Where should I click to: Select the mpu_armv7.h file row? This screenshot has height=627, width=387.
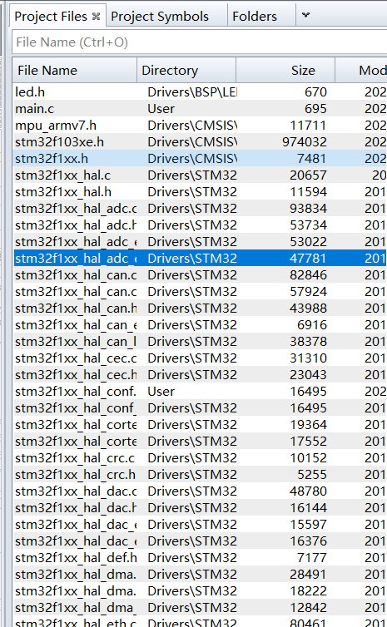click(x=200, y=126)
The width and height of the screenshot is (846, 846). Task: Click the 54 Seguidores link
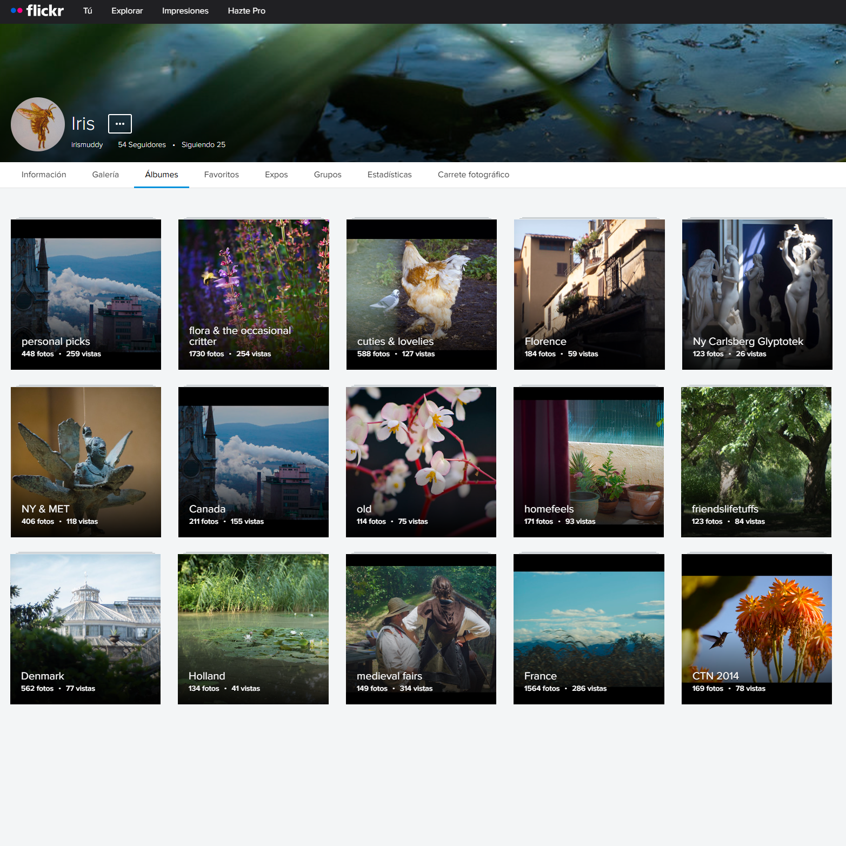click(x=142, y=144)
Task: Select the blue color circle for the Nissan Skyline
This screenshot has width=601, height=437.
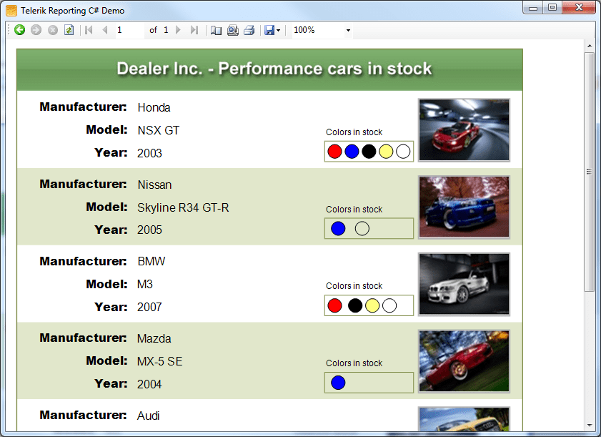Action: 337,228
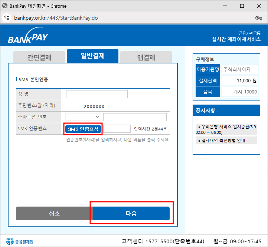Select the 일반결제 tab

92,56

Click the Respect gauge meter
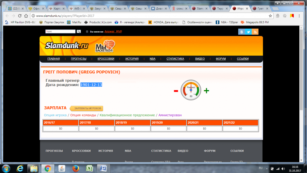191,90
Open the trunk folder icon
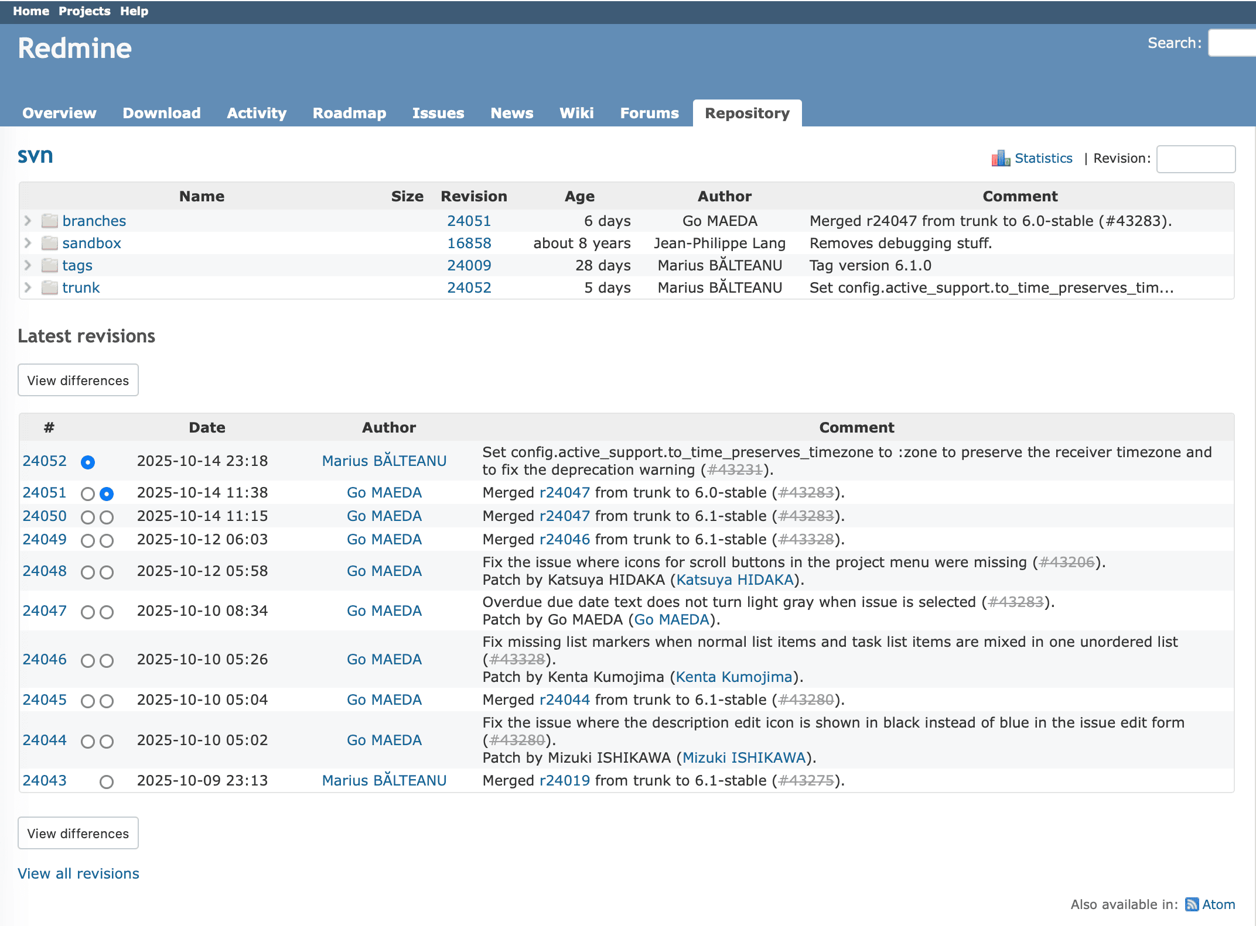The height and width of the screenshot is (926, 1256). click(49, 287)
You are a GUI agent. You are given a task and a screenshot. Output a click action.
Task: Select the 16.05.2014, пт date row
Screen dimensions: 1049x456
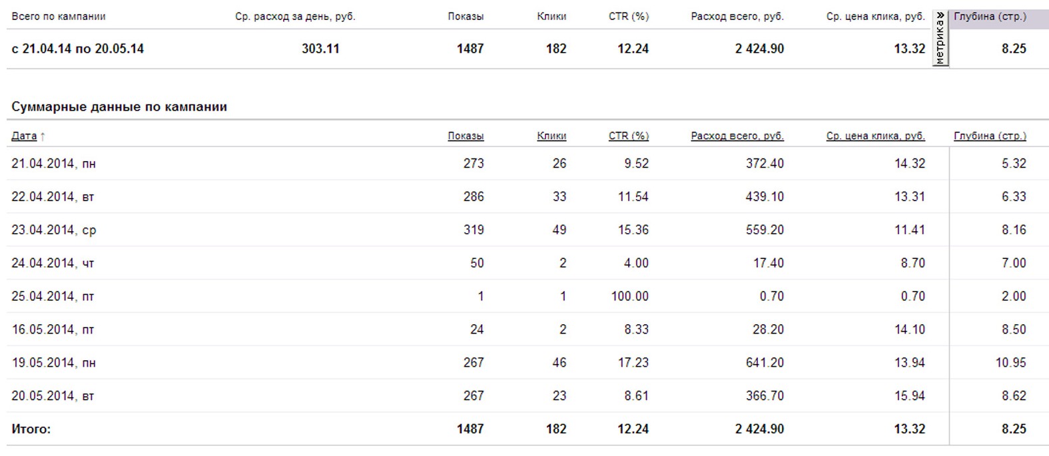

> **What you will do**
Return all the records above verbatim, omitting the pictures.

> **Task solution**
Where should I click to: Select the mpu_armv7.h file row? This screenshot has height=627, width=387.
click(x=200, y=126)
The width and height of the screenshot is (846, 846). Task: Click the 54 Seguidores link
click(x=142, y=144)
Task: Select the blue color circle for the Nissan Skyline
This screenshot has width=601, height=437.
Action: 337,228
Select the 일반결제 tab

92,56

Click the Respect gauge meter
191,90
Open the trunk folder icon
The height and width of the screenshot is (926, 1256). click(49, 287)
You are a GUI agent. You are given a task and a screenshot. Output a click action.
Task: Select the 16.05.2014, пт date row
Screen dimensions: 1049x456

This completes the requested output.